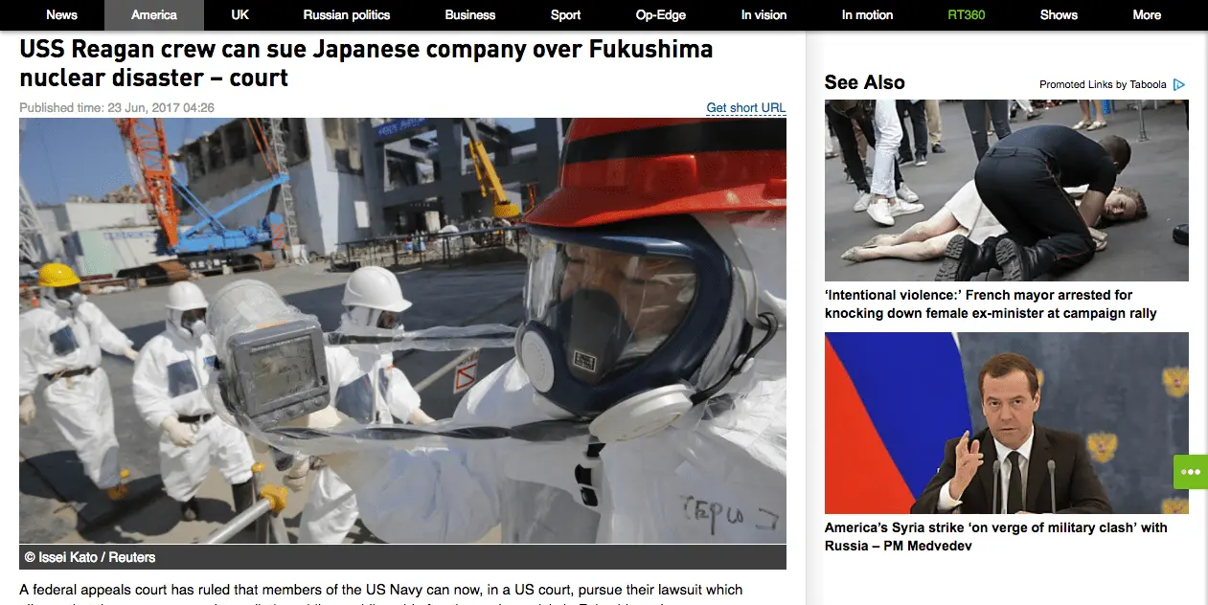Click the Medvedev photo thumbnail

pos(1007,423)
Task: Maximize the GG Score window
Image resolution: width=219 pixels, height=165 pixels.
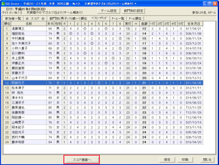Action: pyautogui.click(x=210, y=3)
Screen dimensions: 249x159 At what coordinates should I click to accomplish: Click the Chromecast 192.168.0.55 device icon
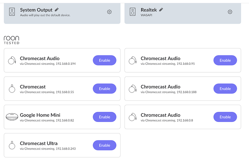12,88
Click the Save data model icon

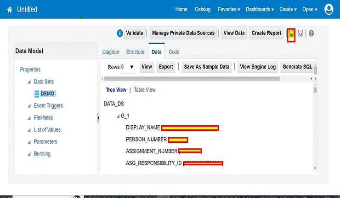(291, 34)
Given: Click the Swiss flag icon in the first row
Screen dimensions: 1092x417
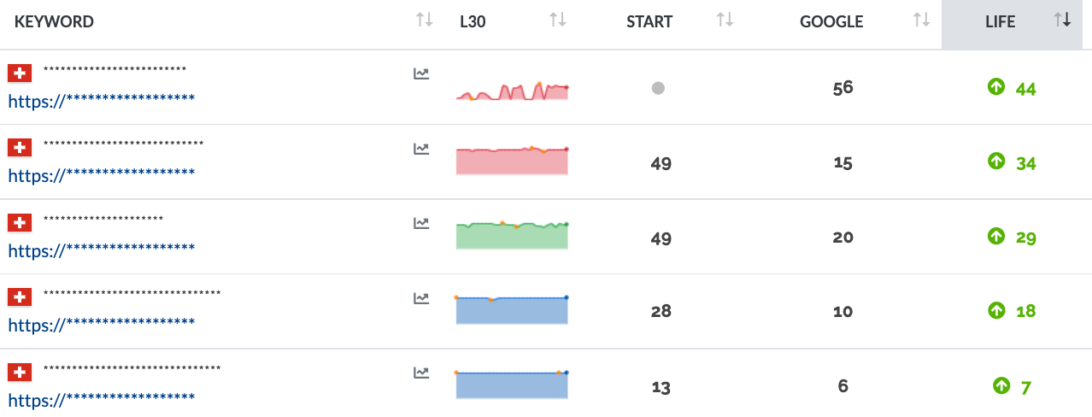Looking at the screenshot, I should 20,73.
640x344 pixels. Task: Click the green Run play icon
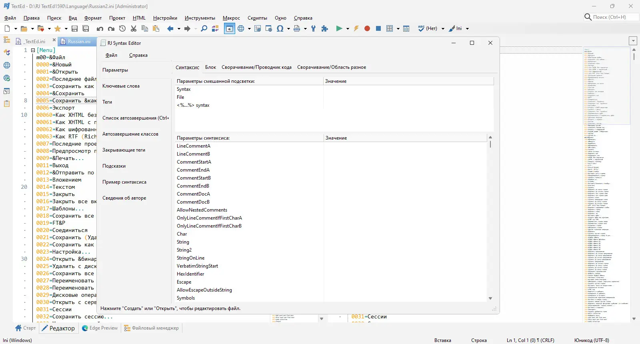339,28
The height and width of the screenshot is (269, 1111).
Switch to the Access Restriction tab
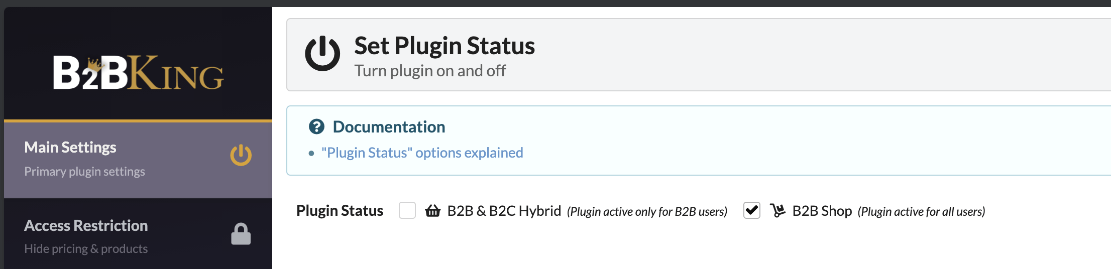(x=138, y=235)
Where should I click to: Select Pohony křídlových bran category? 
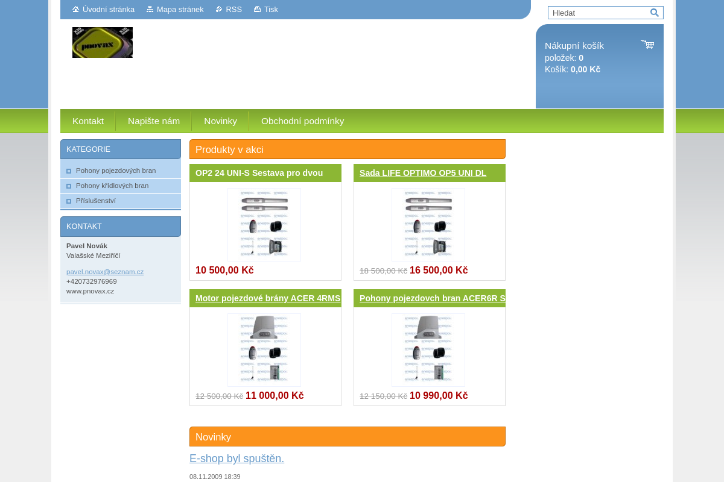click(112, 186)
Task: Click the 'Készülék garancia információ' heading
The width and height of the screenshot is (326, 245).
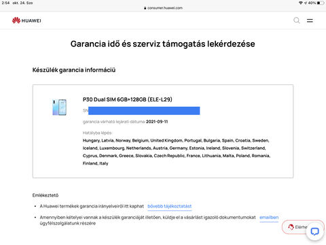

--- WHAT THE TASK ASKS ---
Starting at the line that holds "Where should I" and stopping at the last line of the listing above, write out each line exactly as it appears, and omit the pictures.

--- TASK RESULT ---
Where should I click to: Select Pohony křídlových bran category? 
click(112, 186)
Task: Click the 'Készülék garancia információ' heading
The width and height of the screenshot is (326, 245).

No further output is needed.